Photo by Randy Colas on Unsplash/Champs-Élysées, Paris, France
The Serious Man and the rise of the mob:
A contemporary contemplation of the works
of Simone de Beauvoir and Hannah Arendt
by Fabia Chenivesse-Wong
In the heart of Saint-Germain-des-Prés in Paris, between a cafe and a sober grey church, sits a square named for Simone de Beauvoir and Jean Paul Sartre. The two frequented this corner of the Latin Quarter – particularly its cafes, which they used as places of intellectual exchange and camaraderie. It was there that they and their contemporaries refined the existentialist philosophy they espoused, through writing and public engagement.
De Beauvoir was a prolific memoirist, essayist and author of fiction. During the Second World War she remained in occupied Paris. Her contemporary, Hannah Arendt, also called Paris home for a handful of years. Arendt had fled her native Germany when Hitler came to power. As a woman in exile she too formed part of the intellectual community of the Latin Quarter. Arendt likely crossed paths with De Beauvoir, though they seem to have never collaborated. Arendt remained in Paris until the capitulation of France led to her arrest and internment. She escaped a camp in the south of France, making New York her subsequent home.
The indelible mark left on the two intellectuals during these dark years in Paris is best understood through an examination of their contemporaneous works. De Beauvoir’s The Ethics of Ambiguity was published in 1946. Arendt’s The Origins of Totalitarianism was published in 1951. Her report on the trial of Adolph Eichmann in Jerusalem, The Banality of Evil, was published in 1963. The works are vastly different in magnitude and approach. What they share is that they are the fruits of two minds of exceptional power and sensitivity, produced in the attempt to understand and to expose, with intellectual rigor and honesty, the nature of evil.
De Beauvoir’s Ethics seeks to address a sustained critique of existentialism: that the philosophy condones a relativist morality, a world without good or evil. If there is no God and no destiny, and each man through his actions in life is completely free to define himself, is there room for an ethical standard with respect to the treatment of others? Or does existentialism require only that one lives authentically – that is, in line with whatever one chooses to value, regardless if those values are moral?
In Ethics, De Beauvoir articulates a defence of existentialism as moral. She contends that the nature of existence – our utter freedom and the lack of any real external values beyond those we conscientiously adopt – implies an equally forceful responsibility: that the only truly moral attitude would be to act in the furtherance of the freedom of others, and that the particular significance of a given action is never a given but must be constantly won. In an echo of Marxist theory, every man, according to De Beauvoir, needs the freedom of every other man; and one acts unethically whenever he oppresses the freedom of another or imposes his will against another’s attempt to emancipate him or herself.

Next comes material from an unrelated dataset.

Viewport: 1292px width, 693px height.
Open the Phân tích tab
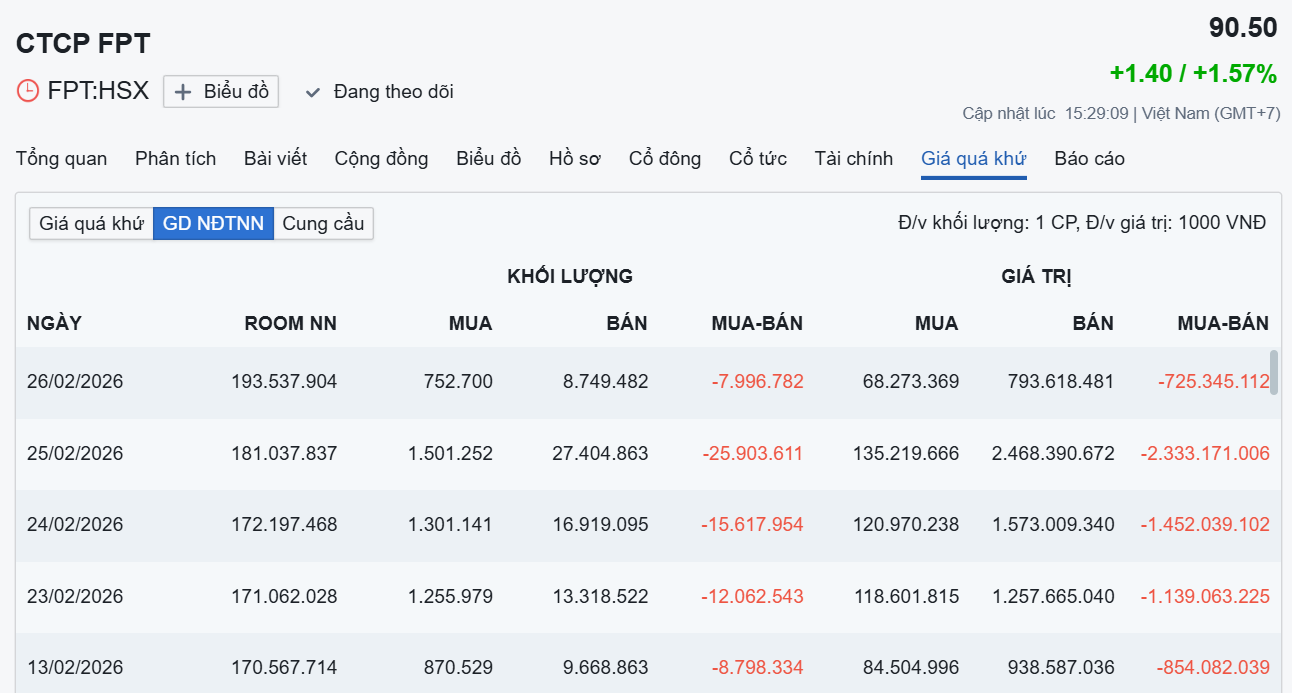[x=175, y=159]
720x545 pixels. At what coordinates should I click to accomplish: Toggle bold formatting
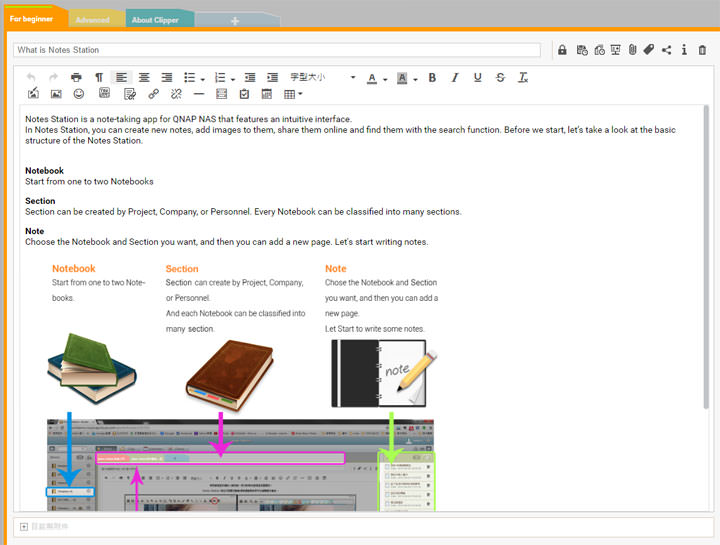pos(432,77)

De Beauvoir and other existentialist philosophers offer different explanations on how to address the intersection between morality and existentialism but they agreed on the concept of bad faith. In short, living in bad faith is what Sartre called living inauthentically – that is, by rejecting one’s freedom in a wilful act of denial.
In Ethics, De Beauvoir uses the parable of the Serious Man to elucidate on the concept of bad faith. De Beauvoir considers that each human being faces an initial moral choice that arrives at the end of childhood or innocence: to accept the rules of the “serious” or respectable world as given and incontrovertible, or to acknowledge his or her freedom, and therefore responsibility, to choose how to live in the absence of any hard and fast infallible rules. The existentialist considers the first choice a flight from truth and responsibility, and those who have made it as “Serious” men.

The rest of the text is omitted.